--- START Document excerpt ---

If you precise that you use early test, for a shadow map, you could use VK_PIPELINE_STAGE_EARLY_FRAGMENT_TESTS_BIT right?

This would only work if you force fragment shaders on everything and early tests, but you should not use fragment shaders during shadow maps if don’t need to. Without fragment shaders, it’s undefined if it happens early or late. Also, there’s no real benefit from going from late to early, so I’d recommend you stick to late in all cases.

Okay thanks :).
Another question, what is the difference to use ALL_COMMANDS instead of BOTTOM_OF_PIPE in the srcStage?
Same question about TOP_OF_PIPE / ALL_COMMANDS in dstStage.
Thanks ! 🙂

You can use ALL_COMMANDS as well — it’s basically the same. Same goes for the target stage. I used the BOTTOM/TOP to make it clear this is at the end of the pipe/beginning of it, but you can use ALL_COMMANDS for both as well.

Hi!
1) Can VK_PIPELINE_STAGE_FRAGMENT_SHADER_BIT be used as Source Stage. If it is possible then what for VK_PIPELINE_STAGE_COLOR_ATTACHMENT_OUTPUT_BIT is needed? Does first or latter guarantee that hardware cache was flushed and image memory contains latest data?
2) Imagine the case:
Step A. Fragment shader writes to color attachment.
Step B. I dispatch compute shader that does something that is not related to color attachment.
Step C. I dispatch compute shader that reads color attachment.
Is this right: if I place barrier(VK_PIPELINE_STAGE_COLOR_ATTACHMENT_OUTPUT_BIT, COMPUTE_SHADER_BIT) in the end of step A then my first dispatch will wait until writing to color attachment is finished? Is the only way to not block Step B is to place barrier in the beginning of the step C?
3) If I place for ex. barrier(VK_PIPELINE_COMPUTE_SHADER_BIT, VK_PIPELINE_VERTEX_SHADER_BIT) but never dispatch compute shaders (or if I place barrier before dispatched compute shaders) will this hang whole rendering pipeline?

--- END Document excerpt ---

> [Problem 1] In the Vulkan pipeline-stage thread, reproduce the passage between "1) Can VK_PIPELINE_STAGE_FRAGMENT_SHADER_BIT" and "writes to color attachment.", inclusive, changing "hardware cache" to "GPU cache".

--- START Extracted information ---

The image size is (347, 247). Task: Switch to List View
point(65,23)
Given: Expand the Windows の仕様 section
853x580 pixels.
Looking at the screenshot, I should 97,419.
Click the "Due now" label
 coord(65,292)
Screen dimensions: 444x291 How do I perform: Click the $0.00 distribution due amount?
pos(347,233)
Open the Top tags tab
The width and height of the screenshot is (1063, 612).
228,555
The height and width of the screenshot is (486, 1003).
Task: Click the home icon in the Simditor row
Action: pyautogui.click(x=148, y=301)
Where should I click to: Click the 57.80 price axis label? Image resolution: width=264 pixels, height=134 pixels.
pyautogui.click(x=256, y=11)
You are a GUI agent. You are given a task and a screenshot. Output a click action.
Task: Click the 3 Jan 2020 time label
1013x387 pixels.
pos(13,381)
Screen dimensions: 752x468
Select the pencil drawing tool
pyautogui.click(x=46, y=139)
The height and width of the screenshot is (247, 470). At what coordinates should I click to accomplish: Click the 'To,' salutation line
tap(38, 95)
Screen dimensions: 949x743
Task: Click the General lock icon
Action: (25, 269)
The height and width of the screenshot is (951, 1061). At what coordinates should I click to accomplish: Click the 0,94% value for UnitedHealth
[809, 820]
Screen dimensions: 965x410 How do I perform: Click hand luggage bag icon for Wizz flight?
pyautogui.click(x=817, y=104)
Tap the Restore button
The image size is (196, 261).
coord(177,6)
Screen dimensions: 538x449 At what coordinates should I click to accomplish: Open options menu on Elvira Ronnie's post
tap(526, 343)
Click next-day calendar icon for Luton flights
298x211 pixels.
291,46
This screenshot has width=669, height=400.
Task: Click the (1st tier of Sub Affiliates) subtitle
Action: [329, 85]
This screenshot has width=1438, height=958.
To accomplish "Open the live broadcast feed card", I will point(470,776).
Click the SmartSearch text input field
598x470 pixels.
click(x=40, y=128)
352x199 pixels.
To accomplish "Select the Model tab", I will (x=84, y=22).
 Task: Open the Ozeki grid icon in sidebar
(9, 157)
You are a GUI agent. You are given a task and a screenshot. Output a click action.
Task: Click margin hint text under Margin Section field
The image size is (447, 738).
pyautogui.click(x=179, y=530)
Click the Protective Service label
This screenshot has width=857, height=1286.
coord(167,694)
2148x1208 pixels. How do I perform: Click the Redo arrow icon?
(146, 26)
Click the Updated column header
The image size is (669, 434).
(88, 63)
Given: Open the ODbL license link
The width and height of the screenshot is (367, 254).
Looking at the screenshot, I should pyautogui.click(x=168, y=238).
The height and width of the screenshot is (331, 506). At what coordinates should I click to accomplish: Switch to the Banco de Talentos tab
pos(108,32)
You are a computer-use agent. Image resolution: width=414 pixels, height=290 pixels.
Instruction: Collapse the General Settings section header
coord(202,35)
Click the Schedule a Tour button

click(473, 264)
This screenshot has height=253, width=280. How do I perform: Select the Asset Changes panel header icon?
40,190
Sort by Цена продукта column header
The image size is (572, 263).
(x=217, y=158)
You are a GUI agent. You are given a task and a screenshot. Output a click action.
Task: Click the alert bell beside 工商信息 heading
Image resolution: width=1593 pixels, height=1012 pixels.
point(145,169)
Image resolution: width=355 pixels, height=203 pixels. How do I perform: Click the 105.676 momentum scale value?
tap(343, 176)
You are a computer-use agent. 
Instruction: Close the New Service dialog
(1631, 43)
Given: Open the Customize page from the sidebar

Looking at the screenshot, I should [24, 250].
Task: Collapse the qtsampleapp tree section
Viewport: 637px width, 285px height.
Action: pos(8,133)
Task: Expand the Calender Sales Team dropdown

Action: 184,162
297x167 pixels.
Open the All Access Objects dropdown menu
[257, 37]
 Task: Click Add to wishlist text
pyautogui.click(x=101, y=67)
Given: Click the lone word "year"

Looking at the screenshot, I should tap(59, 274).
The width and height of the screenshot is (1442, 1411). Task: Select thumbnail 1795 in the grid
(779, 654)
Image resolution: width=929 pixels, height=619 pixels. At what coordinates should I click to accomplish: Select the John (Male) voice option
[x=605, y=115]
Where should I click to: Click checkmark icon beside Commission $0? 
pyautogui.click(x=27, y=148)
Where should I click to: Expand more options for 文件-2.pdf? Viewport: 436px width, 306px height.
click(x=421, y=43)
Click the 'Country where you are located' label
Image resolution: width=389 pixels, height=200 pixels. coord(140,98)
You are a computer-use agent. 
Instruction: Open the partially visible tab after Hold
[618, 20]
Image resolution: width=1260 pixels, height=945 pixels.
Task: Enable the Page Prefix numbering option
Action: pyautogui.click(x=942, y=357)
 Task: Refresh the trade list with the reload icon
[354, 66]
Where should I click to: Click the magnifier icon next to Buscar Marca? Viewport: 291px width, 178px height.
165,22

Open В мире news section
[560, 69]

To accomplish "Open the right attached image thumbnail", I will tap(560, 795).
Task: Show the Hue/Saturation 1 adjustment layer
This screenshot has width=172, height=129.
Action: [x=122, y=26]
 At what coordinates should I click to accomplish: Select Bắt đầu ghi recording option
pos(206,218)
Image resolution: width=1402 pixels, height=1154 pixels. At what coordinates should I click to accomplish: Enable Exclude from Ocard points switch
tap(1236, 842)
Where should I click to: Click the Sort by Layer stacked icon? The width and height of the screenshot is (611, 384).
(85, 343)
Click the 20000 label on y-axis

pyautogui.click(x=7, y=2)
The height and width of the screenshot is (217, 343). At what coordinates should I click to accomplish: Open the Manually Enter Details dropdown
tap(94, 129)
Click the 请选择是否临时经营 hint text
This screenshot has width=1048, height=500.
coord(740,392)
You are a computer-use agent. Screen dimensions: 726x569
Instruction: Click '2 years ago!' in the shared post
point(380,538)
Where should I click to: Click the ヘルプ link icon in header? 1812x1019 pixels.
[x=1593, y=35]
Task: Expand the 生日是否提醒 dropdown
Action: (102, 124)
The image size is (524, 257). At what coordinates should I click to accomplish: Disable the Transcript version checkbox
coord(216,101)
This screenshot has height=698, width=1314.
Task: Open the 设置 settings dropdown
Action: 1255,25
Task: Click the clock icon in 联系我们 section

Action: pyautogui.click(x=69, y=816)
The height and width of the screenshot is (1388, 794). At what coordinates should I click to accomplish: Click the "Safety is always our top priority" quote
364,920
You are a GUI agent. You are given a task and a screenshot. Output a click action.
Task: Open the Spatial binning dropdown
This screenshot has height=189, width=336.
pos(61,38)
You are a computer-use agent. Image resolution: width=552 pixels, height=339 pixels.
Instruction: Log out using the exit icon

--- END Extracted information ---

> [Problem 2] Recast the records between the lines holding "Screen dimensions: 538x449" and "coord(167,694)", inclusive, as a Markdown table with the columns Row and Line. Number each row and leave out blank lines.

> [Expected output 1]
1) Can VK_PIPELINE_STAGE_FRAGMENT_SHADER_BIT be used as Source Stage. If it is possible then what for VK_PIPELINE_STAGE_COLOR_ATTACHMENT_OUTPUT_BIT is needed? Does first or latter guarantee that GPU cache was flushed and image memory contains latest data?
2) Imagine the case:
Step A. Fragment shader writes to color attachment.

> [Expected output 2]
| Row | Line |
|---|---|
| 1 | Screen dimensions: 538x449 At what coordinates should I click to accomplish: Open options menu on Elvira Ronnie's post |
| 2 | tap(526, 343) |
| 3 | Click next-day calendar icon for Luton flights |
| 4 | 298x211 pixels. |
| 5 | 291,46 |
| 6 | This screenshot has width=669, height=400. |
| 7 | Task: Click the (1st tier of Sub Affiliates) subtitle |
| 8 | Action: [329, 85] |
| 9 | This screenshot has width=1438, height=958. |
| 10 | To accomplish "Open the live broadcast feed card", I will point(470,776). |
| 11 | Click the SmartSearch text input field |
| 12 | 598x470 pixels. |
| 13 | click(x=40, y=128) |
| 14 | 352x199 pixels. |
| 15 | To accomplish "Select the Model tab", I will (x=84, y=22). |
| 16 |  Task: Open the Ozeki grid icon in sidebar |
| 17 | (9, 157) |
| 18 | You are a GUI agent. You are given a task and a screenshot. Output a click action. |
| 19 | Task: Click margin hint text under Margin Section field |
| 20 | The image size is (447, 738). |
| 21 | pyautogui.click(x=179, y=530) |
| 22 | Click the Protective Service label |
| 23 | This screenshot has width=857, height=1286. |
| 24 | coord(167,694) |